Mark Carrigan, COO at PAS Global, sees one part of the challenge as a lack of visibility. "Given the massive global scale of installations, the stakes are high with the SolarWinds hack. Many of these installations are across highly-sensitive industrial operations where network visibility is traditionally weaker. In fact, just today the ESCC, whose members include some of the largest U.S. power utility companies, gathered to discuss the emerging threat and how to respond."
And for those concerned about doing what they can to minimize risk in the near term, Chris Hickman, chief security officer at digital identity security vendor Keyfactor offers us some perspective on code signing:
"Code signing is one component of the SolarWinds breach, but not because of a stolen certificate. Attackers were able to inject malware into the build process, which is difficult to detect. They were able to compromise certificates allowing them to fabricate fake tokens for network access, transversing that to cloud access and subsequently manage network access and user permissions.

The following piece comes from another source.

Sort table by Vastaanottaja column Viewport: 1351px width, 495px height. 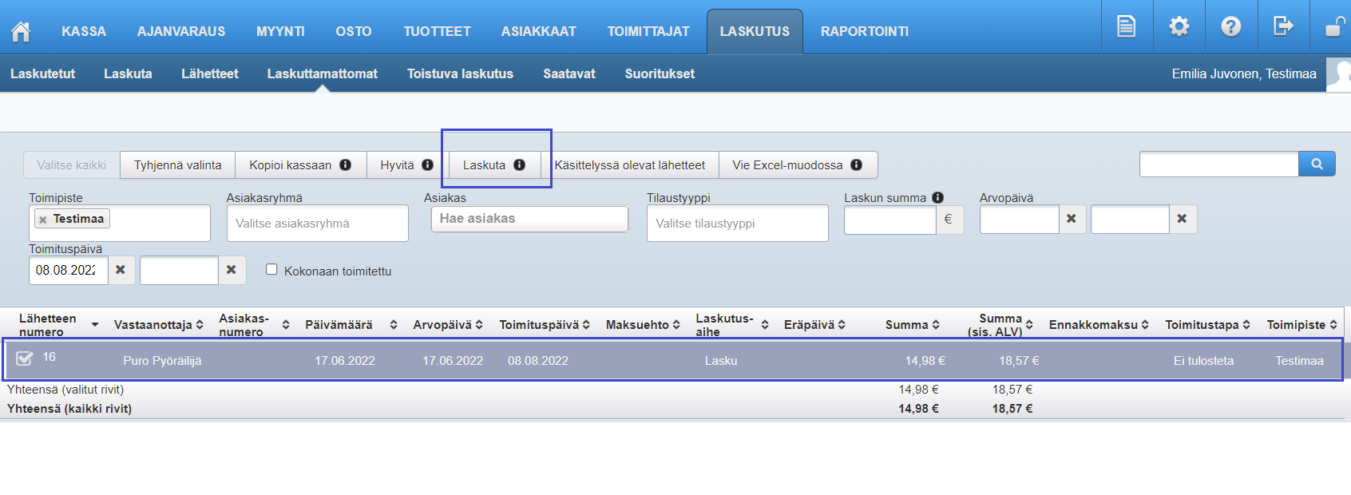point(158,325)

"This attack was highly sophisticated and the overarching theme here is not SolarWinds or FireEye. This is endemic of many organization's broad inability to track certificates within the business, know how those certificates are used and how to manage them effectively when something might be wrong. This kind of breach can happen to anyone and highlights the importance of certificate lifecycle management and having the processes and technology in place for visibility and certificate management.
He also shared some advice. "Here are some best practices to mitigate misuse of keys and certificates:
- "Never store code-signing keys on developer workstations, web servers or build servers. Private keys should be kept in a FIPS 140-2 validated HSM
- "Segregate duties between who is authorized to sign code, who can approve the request, and who can monitor and enforce compliance with signing policies.

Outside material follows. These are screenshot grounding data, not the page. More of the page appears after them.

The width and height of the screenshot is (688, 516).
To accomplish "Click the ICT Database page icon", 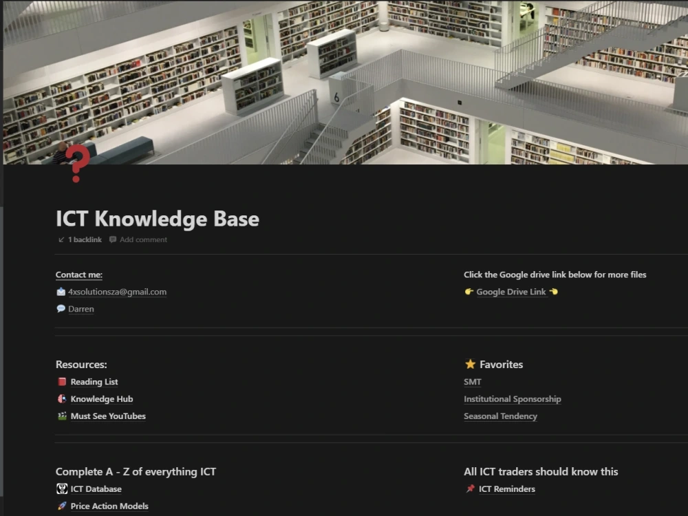I will coord(61,488).
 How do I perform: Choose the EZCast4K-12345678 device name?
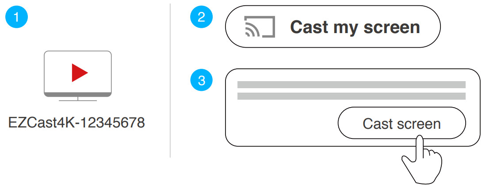[77, 123]
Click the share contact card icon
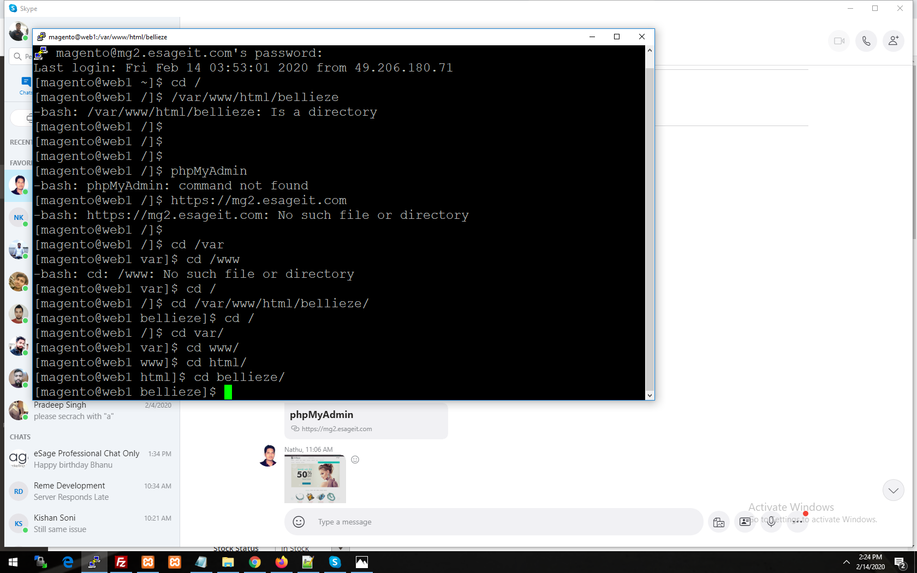 click(745, 522)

- "Maintain an active inventory of all certificates, where they are installed, who they were issued from, and who owns them (and your domains).
- "Control certificate issuance and approval workflows to ensure that every certificate is trusted, compliant with policy, and up-to-date.

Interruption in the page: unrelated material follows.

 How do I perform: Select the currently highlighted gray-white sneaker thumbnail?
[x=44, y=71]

- Test your certificate re-issuance and revocation capabilities to ensure you can respond effectively to a compromise."
NIST drafts IoT guidelines.
As directed by the US IoT Cybersecurity Improvement Act, the National Institute of Standards and Technology has published for public critique provisional rules governing Federal agency devices. One of the five complementary documents released helps departments think through what they need from equipment and vendors to mitigate organizational risk. Supporting documents flesh out previous recommendations, detailing manufacturer guidelines, customer requirements, and processes for evaluating compliance with various sets of rules.
CMMC update.
The Pentagon announced that it’s considering the US Navy, Air Force, and Missile Defense Agency, among other contenders, for lower level Cybersecurity Maturity Model Certification rollout contracts next year. The rollout period will span 2021 to 2025. Winners must attain certification in advance, but their subcontractors will have an additional grace period.
Nextgov says the SolarWinds event accentuates the urgency of supply chain security. In past justifications for the CMMC initiative, Defense representatives worried over Beijing spying, marking examples like China’s F-35 copycat.